:: Exercise inputs ::

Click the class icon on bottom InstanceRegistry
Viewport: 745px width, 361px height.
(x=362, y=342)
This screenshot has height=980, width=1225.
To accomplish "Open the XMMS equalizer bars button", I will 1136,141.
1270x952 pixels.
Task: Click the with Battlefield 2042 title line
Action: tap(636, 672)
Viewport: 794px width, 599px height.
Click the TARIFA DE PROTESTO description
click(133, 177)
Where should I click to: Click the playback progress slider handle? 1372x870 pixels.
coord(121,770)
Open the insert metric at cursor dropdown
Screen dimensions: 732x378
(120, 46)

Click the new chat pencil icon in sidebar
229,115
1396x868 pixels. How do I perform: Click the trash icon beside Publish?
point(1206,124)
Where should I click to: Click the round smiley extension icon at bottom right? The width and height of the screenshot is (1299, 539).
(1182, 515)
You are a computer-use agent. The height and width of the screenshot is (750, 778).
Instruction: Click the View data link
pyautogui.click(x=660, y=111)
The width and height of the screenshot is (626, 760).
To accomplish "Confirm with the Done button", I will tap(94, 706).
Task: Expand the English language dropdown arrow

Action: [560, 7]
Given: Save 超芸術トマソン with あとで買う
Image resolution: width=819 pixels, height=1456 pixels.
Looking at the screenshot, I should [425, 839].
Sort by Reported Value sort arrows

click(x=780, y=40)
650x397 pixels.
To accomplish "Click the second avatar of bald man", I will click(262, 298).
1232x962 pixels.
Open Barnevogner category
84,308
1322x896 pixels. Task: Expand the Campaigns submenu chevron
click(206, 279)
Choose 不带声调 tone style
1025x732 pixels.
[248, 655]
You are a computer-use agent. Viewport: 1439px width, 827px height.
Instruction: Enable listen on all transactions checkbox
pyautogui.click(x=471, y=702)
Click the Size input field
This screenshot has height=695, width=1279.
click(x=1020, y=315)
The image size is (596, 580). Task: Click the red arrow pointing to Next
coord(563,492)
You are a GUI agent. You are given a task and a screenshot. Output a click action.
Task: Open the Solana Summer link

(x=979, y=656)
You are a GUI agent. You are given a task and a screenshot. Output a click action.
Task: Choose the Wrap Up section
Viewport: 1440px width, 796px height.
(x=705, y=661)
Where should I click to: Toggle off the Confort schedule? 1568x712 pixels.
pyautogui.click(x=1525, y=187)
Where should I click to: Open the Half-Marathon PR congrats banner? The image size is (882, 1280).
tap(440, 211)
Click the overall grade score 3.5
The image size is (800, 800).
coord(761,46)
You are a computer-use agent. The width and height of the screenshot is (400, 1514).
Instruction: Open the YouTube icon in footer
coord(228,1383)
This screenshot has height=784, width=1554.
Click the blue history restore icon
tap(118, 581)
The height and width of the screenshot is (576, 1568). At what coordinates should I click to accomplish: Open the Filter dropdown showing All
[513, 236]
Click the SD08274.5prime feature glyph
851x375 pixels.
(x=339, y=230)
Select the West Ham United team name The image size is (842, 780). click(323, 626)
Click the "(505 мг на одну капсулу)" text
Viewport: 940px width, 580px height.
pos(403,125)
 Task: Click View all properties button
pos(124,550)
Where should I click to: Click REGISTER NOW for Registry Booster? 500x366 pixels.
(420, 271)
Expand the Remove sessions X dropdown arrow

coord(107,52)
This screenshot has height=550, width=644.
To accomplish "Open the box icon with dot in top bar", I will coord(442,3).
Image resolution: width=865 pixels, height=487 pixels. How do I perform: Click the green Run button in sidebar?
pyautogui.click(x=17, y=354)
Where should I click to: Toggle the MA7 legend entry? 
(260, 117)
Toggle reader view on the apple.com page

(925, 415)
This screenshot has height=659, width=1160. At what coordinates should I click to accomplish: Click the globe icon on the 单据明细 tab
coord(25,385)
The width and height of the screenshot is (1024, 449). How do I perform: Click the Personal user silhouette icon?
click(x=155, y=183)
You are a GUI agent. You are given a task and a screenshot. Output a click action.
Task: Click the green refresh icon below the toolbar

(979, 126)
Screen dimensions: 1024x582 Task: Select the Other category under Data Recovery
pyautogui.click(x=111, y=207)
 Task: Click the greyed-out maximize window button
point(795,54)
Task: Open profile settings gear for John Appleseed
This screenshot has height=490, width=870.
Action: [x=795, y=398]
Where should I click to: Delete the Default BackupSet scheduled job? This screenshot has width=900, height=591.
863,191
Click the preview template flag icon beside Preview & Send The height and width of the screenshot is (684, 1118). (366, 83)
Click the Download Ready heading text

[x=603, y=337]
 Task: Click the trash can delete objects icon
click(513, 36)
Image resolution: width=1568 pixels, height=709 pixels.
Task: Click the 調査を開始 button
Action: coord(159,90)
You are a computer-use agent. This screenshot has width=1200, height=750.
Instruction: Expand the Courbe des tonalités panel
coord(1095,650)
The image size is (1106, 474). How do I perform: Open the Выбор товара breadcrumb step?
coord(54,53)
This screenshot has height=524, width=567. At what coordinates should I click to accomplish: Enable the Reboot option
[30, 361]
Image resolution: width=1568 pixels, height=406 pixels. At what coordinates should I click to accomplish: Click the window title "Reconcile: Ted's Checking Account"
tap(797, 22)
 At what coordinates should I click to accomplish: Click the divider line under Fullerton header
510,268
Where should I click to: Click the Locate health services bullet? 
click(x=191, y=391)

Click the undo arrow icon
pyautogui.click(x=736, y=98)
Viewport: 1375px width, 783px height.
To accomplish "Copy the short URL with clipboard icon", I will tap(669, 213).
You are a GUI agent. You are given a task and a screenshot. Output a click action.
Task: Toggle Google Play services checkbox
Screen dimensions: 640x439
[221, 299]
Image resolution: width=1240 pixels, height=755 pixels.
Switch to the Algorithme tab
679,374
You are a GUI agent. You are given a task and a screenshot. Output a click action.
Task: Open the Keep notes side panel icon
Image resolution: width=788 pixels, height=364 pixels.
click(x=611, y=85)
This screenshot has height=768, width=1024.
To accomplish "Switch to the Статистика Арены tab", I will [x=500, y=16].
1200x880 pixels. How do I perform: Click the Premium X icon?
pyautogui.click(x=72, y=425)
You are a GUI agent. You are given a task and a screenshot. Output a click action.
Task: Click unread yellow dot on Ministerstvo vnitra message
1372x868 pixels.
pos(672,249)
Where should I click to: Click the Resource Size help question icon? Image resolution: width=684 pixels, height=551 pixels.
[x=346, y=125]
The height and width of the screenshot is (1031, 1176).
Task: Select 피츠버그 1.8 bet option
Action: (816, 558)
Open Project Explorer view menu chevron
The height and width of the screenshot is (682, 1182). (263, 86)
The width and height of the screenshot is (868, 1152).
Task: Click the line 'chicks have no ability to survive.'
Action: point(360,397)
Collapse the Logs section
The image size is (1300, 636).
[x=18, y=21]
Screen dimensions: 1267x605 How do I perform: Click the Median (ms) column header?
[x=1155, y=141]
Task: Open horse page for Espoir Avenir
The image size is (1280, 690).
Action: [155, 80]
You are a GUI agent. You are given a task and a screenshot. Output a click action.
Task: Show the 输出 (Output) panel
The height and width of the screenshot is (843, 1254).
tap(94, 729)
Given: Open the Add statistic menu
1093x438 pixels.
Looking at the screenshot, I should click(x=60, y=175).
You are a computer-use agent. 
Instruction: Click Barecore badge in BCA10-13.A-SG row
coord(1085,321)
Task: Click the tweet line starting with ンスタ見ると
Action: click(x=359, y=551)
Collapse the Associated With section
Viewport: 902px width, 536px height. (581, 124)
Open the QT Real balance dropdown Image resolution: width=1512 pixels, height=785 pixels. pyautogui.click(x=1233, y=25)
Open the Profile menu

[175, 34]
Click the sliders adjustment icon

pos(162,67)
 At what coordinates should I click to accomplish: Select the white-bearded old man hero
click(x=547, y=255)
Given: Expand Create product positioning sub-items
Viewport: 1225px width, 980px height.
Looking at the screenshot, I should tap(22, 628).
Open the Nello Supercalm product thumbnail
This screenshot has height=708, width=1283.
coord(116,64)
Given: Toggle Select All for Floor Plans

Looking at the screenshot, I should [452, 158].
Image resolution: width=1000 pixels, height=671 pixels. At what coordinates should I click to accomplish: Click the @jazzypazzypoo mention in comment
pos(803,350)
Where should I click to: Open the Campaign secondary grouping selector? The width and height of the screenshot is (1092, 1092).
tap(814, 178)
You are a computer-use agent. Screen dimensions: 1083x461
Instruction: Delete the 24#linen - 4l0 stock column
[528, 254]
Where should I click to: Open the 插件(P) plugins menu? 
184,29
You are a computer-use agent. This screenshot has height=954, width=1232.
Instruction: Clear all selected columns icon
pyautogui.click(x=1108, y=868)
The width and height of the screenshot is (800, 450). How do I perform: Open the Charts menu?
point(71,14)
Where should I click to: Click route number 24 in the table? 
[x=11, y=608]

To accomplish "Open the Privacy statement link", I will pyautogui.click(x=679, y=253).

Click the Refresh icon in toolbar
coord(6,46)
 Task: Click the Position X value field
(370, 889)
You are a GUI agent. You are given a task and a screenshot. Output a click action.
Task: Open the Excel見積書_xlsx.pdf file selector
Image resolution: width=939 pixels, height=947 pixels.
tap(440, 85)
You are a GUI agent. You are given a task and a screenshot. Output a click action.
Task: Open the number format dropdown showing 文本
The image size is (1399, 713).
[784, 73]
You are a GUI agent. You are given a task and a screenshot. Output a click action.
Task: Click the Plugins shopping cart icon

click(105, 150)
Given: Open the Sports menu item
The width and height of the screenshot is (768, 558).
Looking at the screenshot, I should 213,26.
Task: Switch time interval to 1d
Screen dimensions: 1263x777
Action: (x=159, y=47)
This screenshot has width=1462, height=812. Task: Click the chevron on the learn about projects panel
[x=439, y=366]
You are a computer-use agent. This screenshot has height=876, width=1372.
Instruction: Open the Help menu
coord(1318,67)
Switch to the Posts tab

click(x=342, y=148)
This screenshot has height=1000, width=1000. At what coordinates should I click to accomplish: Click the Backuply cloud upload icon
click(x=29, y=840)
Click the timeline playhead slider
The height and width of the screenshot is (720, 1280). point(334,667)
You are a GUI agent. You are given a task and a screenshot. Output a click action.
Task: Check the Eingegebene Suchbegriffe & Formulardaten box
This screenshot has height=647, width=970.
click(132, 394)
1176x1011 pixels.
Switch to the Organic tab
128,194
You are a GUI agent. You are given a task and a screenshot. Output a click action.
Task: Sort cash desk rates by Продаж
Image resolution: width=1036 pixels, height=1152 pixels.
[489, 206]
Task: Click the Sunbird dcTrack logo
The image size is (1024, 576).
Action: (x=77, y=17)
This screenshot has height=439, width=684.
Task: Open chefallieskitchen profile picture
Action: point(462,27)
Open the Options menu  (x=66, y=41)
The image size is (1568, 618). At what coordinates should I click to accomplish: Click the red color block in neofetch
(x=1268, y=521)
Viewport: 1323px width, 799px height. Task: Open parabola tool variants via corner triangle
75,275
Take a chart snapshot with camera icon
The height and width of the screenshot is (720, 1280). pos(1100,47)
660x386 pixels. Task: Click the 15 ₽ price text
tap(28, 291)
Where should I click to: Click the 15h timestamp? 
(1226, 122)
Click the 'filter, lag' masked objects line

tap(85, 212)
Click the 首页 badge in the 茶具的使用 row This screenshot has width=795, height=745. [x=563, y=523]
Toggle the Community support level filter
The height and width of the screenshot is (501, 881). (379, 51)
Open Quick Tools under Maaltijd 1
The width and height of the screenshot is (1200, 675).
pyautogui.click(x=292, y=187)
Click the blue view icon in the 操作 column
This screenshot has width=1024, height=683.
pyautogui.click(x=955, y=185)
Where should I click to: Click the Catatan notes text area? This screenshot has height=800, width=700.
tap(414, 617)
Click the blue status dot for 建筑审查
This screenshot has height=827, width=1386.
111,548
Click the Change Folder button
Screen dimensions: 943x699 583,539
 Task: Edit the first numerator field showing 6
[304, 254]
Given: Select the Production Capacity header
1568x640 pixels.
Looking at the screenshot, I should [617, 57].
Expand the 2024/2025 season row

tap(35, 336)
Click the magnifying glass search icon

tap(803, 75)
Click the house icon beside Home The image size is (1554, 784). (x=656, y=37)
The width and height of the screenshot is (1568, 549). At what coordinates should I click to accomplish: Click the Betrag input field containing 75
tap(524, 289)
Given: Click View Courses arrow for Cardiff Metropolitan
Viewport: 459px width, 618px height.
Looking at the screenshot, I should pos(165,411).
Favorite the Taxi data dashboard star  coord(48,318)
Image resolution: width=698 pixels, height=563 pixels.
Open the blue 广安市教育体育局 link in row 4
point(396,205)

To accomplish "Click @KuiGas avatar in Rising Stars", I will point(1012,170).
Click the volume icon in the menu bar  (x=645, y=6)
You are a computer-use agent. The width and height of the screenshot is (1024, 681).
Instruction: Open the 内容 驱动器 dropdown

:::

*Your objective*
In the entries above, the lines from the one bearing "Task: Switch time interval to 1d" up to and including the one bearing "1176x1011 pixels." should be transcribed exactly; no other line is wanted.

*Answer space*
Task: Switch time interval to 1d
Screen dimensions: 1263x777
Action: (x=159, y=47)
This screenshot has width=1462, height=812. Task: Click the chevron on the learn about projects panel
[x=439, y=366]
You are a computer-use agent. This screenshot has height=876, width=1372.
Instruction: Open the Help menu
coord(1318,67)
Switch to the Posts tab

click(x=342, y=148)
This screenshot has height=1000, width=1000. At what coordinates should I click to accomplish: Click the Backuply cloud upload icon
click(x=29, y=840)
Click the timeline playhead slider
The height and width of the screenshot is (720, 1280). point(334,667)
You are a GUI agent. You are given a task and a screenshot. Output a click action.
Task: Check the Eingegebene Suchbegriffe & Formulardaten box
This screenshot has height=647, width=970.
click(132, 394)
1176x1011 pixels.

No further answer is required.